Episode 67: Magic Boxes and Crazies

I did a crazy thing today, so crazy I almost don't want to admit it, not so much because it was insanely crazy itself, but rather because it is ridiculous that I thought it was crazy. It could be that I was just drunk on a heady cocktail of Rob Bell, Donald Miller, and Anne Lamott. My desk is littered with the evidence of a recent reading binge on those three, and they make you think about thinking about wanting to do and say and think and ask crazy things, like people who do not live in suburbs do.

In any case, this morning I went out, in the car, to at least two different places, without the one thing with which everyone on planet Earth must have. Yup, I actually went outside my house, not just in the yard out of my house, but at least 3 to 5 miles out of my house, without taking my mobile phone. I have to admit, I nearly had a panic attack when I thought of all the horrible things that could happen. What if someone tried to call me, or updated a Facebook status, or worse yet, what if I got a flat tire!? How did people deal with such things before? It was nerve-wracking, but I made it back without incident and only missed one call and no useful Facebook updates. What a crazy thing it is that these little magic boxes have gone from novelty to ubiquity to I-cannot-breathe-without-it-y in such a short time.

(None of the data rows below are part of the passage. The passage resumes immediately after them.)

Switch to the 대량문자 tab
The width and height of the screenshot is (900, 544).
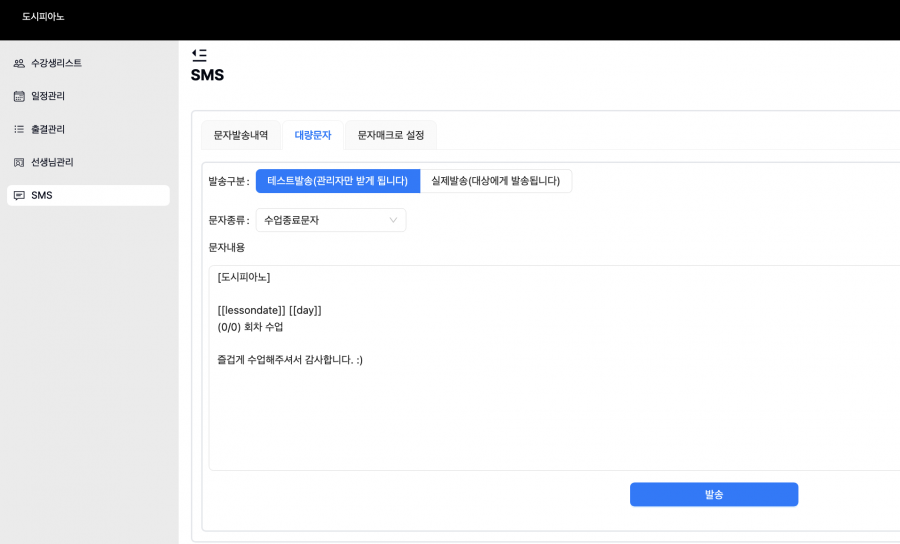click(x=313, y=135)
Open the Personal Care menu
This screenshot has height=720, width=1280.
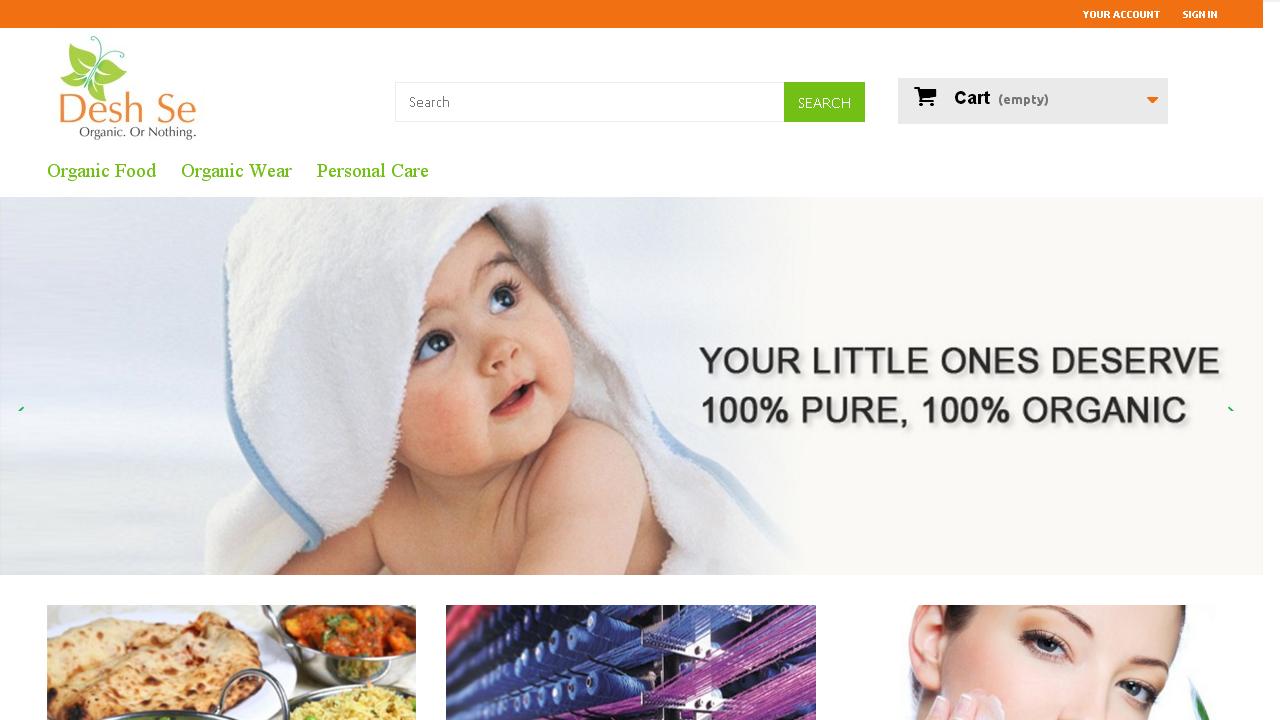tap(372, 171)
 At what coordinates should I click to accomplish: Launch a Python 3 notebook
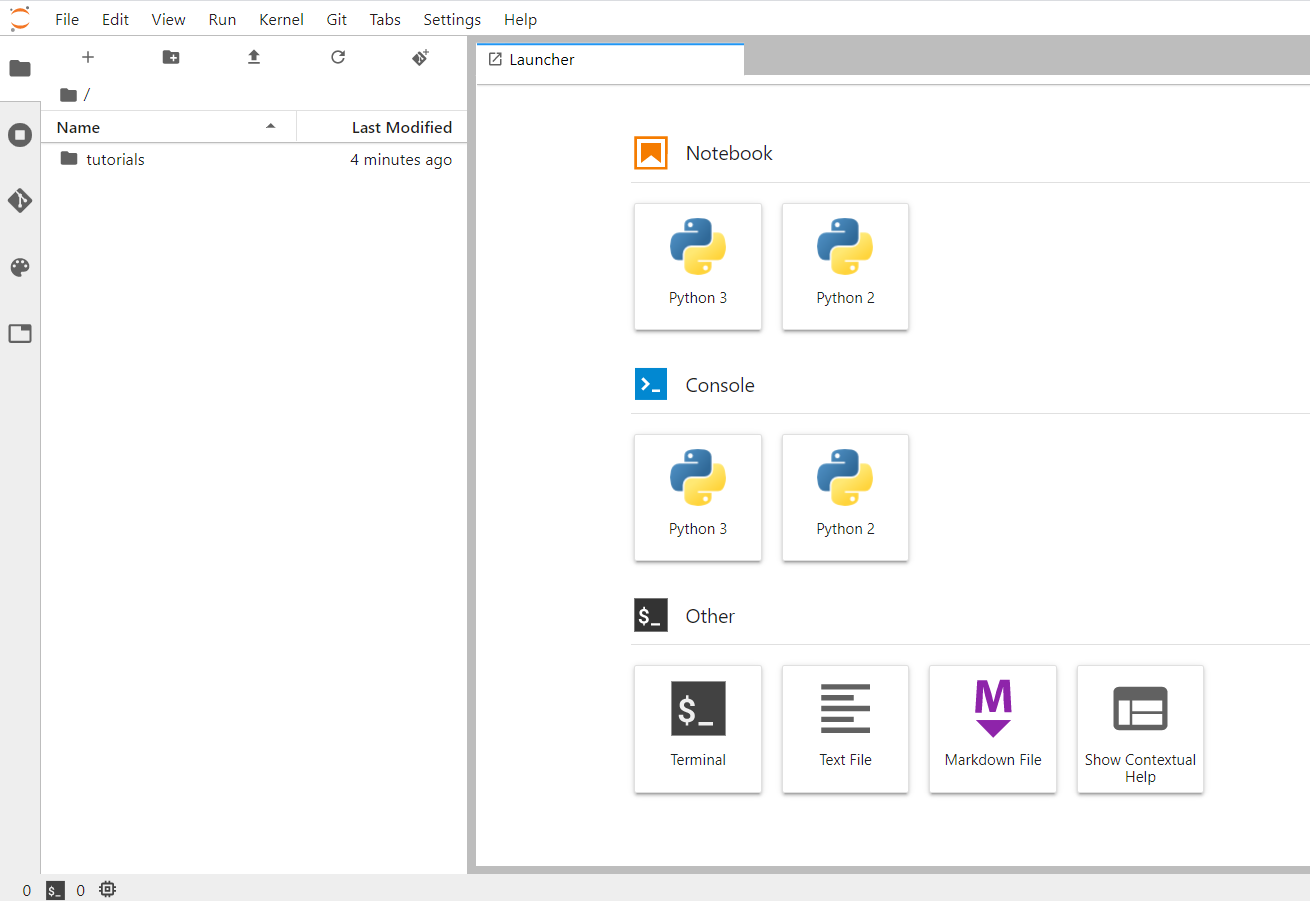point(697,266)
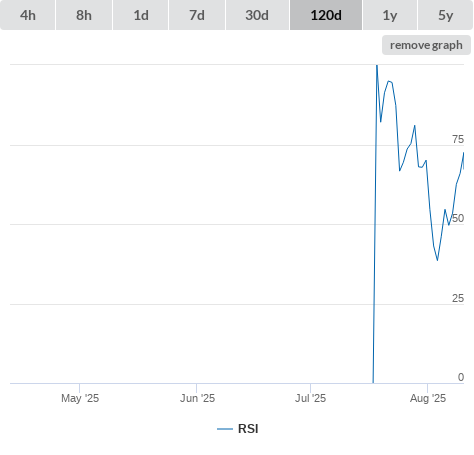Show the 1d time range

[x=141, y=15]

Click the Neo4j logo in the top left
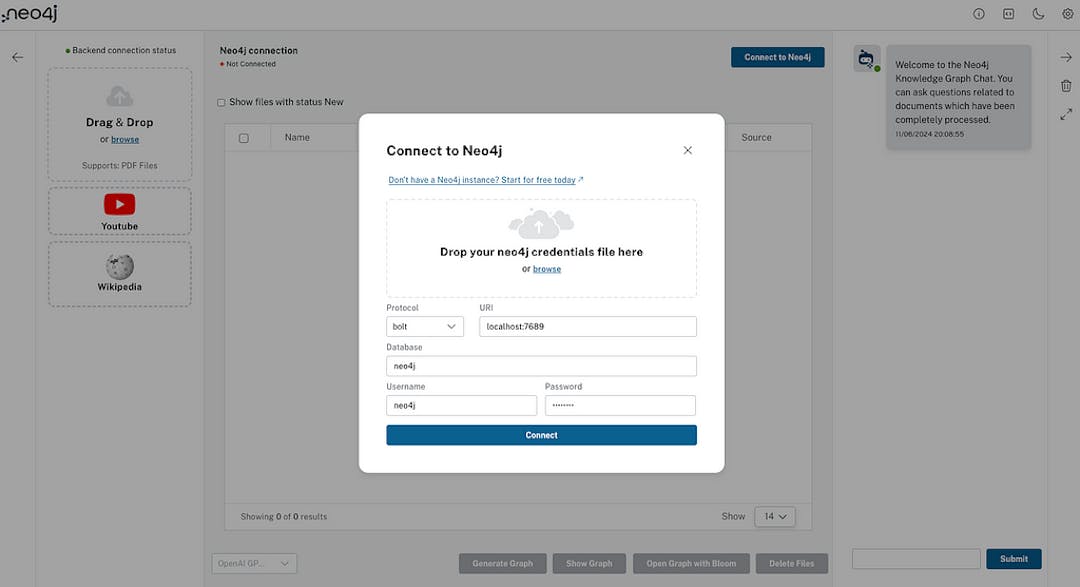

According to actual statistics, not just numbers I made up, there are around 6 billion active mobile phone subscriptions in a world of about 7 billion people. Not surprisingly, there are more mobile phones than people in the U.S. I started trying to think of people I know who don't have a mobile phone. The best I could come up with are a couple friends who keep their mobile phones in drawers instead of attached to their persons at all times and don't have unlimited texting.

My kids don't have phones yet, well, not exactly. The truth is they have my wife's old iPhone, but it is not actually active as a phone, so it doesn't count.

My parents used to give us their old phones too. We pretended to call people on them, or sometimes hit each other with them, or tied people up with the curly handset cords. So far, that is not what our kids do with the old iPhone, mostly because it has no cord, would break if they hit each other with it, and has so many games and Apps it is hardly recognizable as a phone at all.

The little magic boxes we call phones probably spend most of their time wondering what they have in common with some wrinkled dusty old antique device that only had one function, even though it was ten times their size. Life used to be so much simpler. People walked to places, talked to each other in person, spent time outside, and generally has less stressful lives. On the other hand, they couldn't play Angry Birds and look up interesting facts on the internet while stuck in a boring phone conversation, so life wasn't all rose petals and gummy worms for them either.